While Jim Treacher enjoys the weather in Acapulco, other people will be trawling. Like Frank J: “Hello. I’m Frank J. I blog at IMAO.us and sometimes write columns. I am also on the Twitters. I like to write about politics even though I don’t know more than anybody else, but that’s okay because it’s the internet.”
So Pennsylvania Governor Ed Rendell said that if things deteriorate in Afghanistan, liberals could begin to resent Obama for being black and send him a primary challenger. If that happened, that would be like the worst act of racism since Cain killed Abel for being Korean.
Still, it’s a possibility. So, if it were to happen, who could the primary challenger be? Here are my guesses:
- Hillary Clinton. She’s always had that look in her eyes that says she lusts for power and will kill and eat the skin of anyone who stands in her way.
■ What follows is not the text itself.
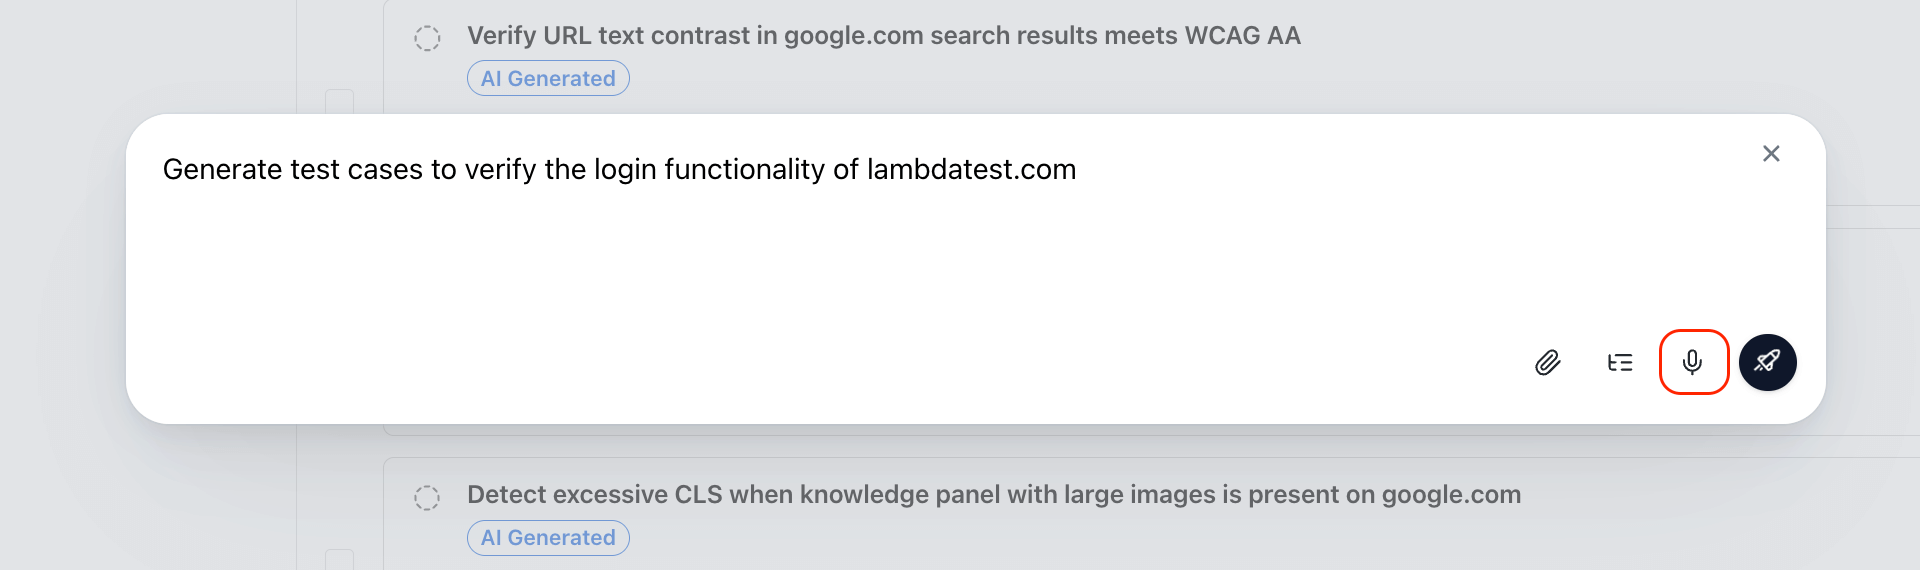1920x570 pixels.
Task: Open the tree list structure icon
Action: pos(1620,362)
Republicans like her more these days, because they think maybe they can unleash her on countries they don’t like. The Netroots don’t like her, but if they stood in her way we’d probably start seeing those bloggers end up in landfills, and I don’t think the police would care enough to investigate. I already don’t care.
- Joe Biden. Could Biden turn against someone so clean and articulate? I don’t know, but I’ve heard he’s desired the Oval Office ever since he saw something shiny in there. Plus, his handlers have learned how to keep him from embarrassing himself and his party by making him wear a ball gag.
- Alvin Greene. Science! shows that in a Democratic primary, if the name “Alvin Greene” is on the ballot, it will get 59% of the vote.
- Spencer Ackerman. If he wanted the presidency, I don’t see how anyone could get in the way of this unstoppable juggernaut. Plus the powerful plate glass window lobby can’t wait for all the business they’ll get when Spencer gives the right wing what’s coming to them.
- A Donkey with an Important-Looking Hat. An unorthodox choice, but who better to rally the Democratic base than an actual donkey? And I could see him getting a lot of support if the hat is important-looking enough. You may not think a donkey would have enough experience to be president, but it should be able to do at least as much as Obama the next time there’s a big oil spill. I just hope he doesn’t choke on a golf ball. As for constitutionality, there is nothing in the Constitution that says a donkey can’t be president. Well, I assume there isn’t; I haven’t actually read the Constitution. It’s not like I’m on the Supreme Court.
So what’s the actual likelihood of Obama having a challenger? I’m going to say extremely likely. Why, it may have already happened when I was playing Super Mario Galaxy 2 instead of watching the news. I don’t really understand how politics works. When again do I get to stop paying for healthcare?